Young New Zealand.
Though intensely interesting are all questions connected with the immigrants; of equal, if not greater interest are those concerning their offspring; that “every goose thinks its gosling a swan” has passed into a proverb, and old colonists here and in Australia do look with very partial eyes on their offspring. They magnify the good qualities, and are blind to the defects of their succeeding generation. Indeed, many of them loudly assert that young New Zealand is superior physically and mentally to the parent stock. In the Yankees we see the effects produced by a transplantation of our race, and in Victoria and New South Wales already the type is rapidly changing. The epithet “cornstalk” graphically depicts one change. In New South Wales and Victoria the colonial born grow tall and thin, wanting the breadth and robustness of the parent race, in these respects resembling the “slab-sided Yankee.” In young New Zealand the same changes obtain: they are spare, wanting in solidity and less of bulk. Other points are noteworthy. The noses and features are more regular. The great variety of noses and the irregular features and amorphous faces so common in an English crowd would be absent in a crowd of colonial born. Uniformity is here the rule.

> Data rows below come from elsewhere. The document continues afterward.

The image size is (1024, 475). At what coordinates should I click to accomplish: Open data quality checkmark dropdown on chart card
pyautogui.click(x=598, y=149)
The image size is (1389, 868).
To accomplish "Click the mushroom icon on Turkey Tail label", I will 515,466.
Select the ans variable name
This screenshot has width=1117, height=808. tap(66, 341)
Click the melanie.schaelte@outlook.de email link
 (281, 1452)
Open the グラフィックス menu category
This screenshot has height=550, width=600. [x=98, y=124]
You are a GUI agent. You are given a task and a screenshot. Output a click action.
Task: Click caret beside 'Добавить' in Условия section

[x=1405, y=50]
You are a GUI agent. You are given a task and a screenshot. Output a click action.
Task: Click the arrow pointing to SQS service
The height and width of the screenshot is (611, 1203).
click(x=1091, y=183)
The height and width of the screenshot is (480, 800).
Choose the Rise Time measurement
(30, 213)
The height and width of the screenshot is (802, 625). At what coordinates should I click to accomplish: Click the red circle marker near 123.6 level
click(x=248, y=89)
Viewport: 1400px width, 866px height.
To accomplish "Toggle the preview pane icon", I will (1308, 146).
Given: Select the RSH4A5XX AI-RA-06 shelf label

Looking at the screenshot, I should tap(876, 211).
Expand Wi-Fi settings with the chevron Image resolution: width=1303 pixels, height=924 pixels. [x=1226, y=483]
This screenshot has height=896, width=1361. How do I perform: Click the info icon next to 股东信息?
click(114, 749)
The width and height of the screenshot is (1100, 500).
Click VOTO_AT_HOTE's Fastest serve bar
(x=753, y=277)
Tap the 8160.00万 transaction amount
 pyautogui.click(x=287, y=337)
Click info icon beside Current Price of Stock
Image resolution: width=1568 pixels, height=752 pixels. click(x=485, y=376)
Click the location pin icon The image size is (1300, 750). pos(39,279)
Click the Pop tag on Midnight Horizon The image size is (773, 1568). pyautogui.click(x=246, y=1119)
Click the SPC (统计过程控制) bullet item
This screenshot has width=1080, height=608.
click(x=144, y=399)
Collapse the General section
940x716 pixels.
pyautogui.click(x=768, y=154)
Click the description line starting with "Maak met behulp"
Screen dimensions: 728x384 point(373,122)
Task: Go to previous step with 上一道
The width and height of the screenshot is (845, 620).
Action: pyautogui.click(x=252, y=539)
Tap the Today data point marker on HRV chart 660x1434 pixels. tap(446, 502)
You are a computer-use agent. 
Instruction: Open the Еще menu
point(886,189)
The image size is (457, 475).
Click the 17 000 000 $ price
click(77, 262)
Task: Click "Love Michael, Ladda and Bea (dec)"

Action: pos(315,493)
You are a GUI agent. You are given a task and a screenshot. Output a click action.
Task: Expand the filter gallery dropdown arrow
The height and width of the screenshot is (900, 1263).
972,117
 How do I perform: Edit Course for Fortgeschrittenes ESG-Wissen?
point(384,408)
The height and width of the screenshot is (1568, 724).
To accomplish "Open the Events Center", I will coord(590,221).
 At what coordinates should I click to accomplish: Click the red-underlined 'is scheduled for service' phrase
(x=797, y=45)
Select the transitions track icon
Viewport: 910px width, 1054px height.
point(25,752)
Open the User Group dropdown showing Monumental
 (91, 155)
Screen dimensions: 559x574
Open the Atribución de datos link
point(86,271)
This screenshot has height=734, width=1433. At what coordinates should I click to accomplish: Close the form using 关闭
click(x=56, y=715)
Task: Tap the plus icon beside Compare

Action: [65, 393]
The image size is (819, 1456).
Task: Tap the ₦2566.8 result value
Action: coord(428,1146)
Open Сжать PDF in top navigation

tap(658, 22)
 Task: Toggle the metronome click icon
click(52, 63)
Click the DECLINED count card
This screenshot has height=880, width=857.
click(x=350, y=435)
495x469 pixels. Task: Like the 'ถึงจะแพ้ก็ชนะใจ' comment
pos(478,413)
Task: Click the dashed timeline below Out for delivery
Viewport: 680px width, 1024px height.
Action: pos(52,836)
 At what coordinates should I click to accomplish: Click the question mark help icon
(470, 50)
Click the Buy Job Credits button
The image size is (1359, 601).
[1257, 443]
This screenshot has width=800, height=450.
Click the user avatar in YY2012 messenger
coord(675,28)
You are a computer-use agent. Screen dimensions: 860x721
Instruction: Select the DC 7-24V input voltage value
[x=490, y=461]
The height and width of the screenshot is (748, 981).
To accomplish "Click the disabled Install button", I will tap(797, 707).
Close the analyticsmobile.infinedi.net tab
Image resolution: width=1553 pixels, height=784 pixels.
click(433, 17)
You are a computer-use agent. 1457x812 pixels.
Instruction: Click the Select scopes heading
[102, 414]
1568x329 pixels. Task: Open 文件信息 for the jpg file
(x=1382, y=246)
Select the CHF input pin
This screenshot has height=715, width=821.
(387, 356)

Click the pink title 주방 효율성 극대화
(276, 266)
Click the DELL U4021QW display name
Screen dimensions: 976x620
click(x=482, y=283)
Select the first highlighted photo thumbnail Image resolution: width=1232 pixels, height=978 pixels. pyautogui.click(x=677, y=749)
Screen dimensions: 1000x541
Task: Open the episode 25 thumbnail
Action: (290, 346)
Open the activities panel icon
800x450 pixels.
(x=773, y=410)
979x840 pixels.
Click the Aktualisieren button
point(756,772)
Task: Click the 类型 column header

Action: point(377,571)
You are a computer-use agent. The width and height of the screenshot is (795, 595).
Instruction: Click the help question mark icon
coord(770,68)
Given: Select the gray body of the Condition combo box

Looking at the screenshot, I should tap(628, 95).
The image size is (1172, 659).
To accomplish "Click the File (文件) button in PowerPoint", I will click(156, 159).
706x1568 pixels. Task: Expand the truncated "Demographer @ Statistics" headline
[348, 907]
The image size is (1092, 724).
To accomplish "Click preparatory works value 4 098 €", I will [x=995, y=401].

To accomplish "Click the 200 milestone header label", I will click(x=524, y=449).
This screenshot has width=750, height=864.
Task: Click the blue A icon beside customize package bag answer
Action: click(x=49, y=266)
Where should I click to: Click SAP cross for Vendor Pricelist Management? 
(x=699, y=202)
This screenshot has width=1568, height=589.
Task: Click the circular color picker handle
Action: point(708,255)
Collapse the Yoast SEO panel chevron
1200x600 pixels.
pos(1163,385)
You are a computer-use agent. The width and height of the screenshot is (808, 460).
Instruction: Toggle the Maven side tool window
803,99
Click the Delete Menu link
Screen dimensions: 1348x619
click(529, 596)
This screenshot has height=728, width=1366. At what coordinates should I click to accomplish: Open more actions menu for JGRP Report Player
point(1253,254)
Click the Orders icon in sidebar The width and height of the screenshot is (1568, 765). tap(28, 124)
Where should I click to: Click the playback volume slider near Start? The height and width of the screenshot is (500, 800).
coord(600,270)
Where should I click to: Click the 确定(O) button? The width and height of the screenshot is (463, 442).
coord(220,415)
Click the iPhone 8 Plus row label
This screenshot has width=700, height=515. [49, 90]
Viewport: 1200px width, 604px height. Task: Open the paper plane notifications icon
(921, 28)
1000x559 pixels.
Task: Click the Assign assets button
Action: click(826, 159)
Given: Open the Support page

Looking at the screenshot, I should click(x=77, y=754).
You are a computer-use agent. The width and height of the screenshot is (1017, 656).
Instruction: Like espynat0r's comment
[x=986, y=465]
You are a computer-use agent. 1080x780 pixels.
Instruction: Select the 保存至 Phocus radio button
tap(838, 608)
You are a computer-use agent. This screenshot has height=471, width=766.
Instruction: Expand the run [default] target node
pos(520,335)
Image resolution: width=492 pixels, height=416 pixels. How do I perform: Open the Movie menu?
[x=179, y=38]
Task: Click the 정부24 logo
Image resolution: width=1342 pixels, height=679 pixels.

The doctrine of evolution teaches us that types are not persistent as was formerly thought. That on the contrary, the rule is not persistence but change. The anthropomorphous apes are prognathous, powerful in crushing with their massive teeth. Savages are less prognathous; their jaws are smaller, their crania larger. Civilized men are less prognathous; their jaws smaller, with dwarfed teeth, and the crania bigger, the forehead looms large above the shrinking features. In the Yankees a still further change is going on. The children's jaws are smaller than those of the English, and the teeth appearing in these small jaws want room, jostle, and displace each other. Often, too, the dentes sapientiœ are cut late, or not at all. These smaller jaws, with greater width between the rami of the inferior maxilla, give rise to the “lantern” jaws, and, combined with a large forehead, show a further change. In young New Zealand the same changes are apparently to be found. The symphyses menti are pointed, the alveolar edge of the maxillœ too small; overcrowding and irregularity of the teeth result. It is probable, too, that the highly carnivorous diet of these persons will increase certain of these changes.
The bright tints of English complexions are in the complexions of young New Zealand, replaced by faded colours, duller hues. It is a curious fact that very few dark complexioned children are born in New Zealand, for, however dark may be the parents—however raven their locks, or black their

eyes—their offspring will almost invariably have duller tints. I find it impossible to faithfully paint in words what I consider the distinguishing marks of the young New Zealander. They are most marked in the female. It is, however, very often quite easy to distinguish the colonial born and bred by their looks.
Encouraged by the ardent sun's rays, and unchecked by biting cold, both English plants and English animals here quickly attain maturity. So, too, their offsprings quickly grow, and are early developed. But this early forcing is the precursor of early decay. In Australia, under a fierce sun, the children grow quickly, but like hot-house flowers they early fade, and their mental and physical powers are well nigh exhausted at an age when the Englishman is in his prime. They lack stamina. The New Zealand and colonial youth and young man is physically and mentally weaker than persons of similar age at home. They are less robust; hard work and privations soon affect them. The colonial generation, too, is constitutionally weak. The individuals are often, as they say, “seedy”; any attack of disease quickly prostrates them, and the recoveries are tardy. The women fade, become old and haggard, after rearing a small family. Like the males, they early bloom and quickly fade.
In one of his singularly suggestive and delightful works, Dr. Oliver Wendell Holmes startles the reader by remarking that “the finest women are raised under glass,” and then exclaims:—“Good, dry, well-ventilated houses, well-paved streets, every possible comfort, and an absence of hardships are as necessary to produce fine women as a green-house and warmth to exotic flowers.” Probably owing to the absence of these things is due some of the defects just mentioned.
The conclusions I draw are these:—Partly owing to the climate, and partly to other changes in the environment, the immigrants' vital capacities diminish, their physical energies deteriorate; and that these alterations are more fully developed in their offspring, and that it is certain that the race would alter much and very decidedly deteriorate, were it not for a constant stream of immigrants.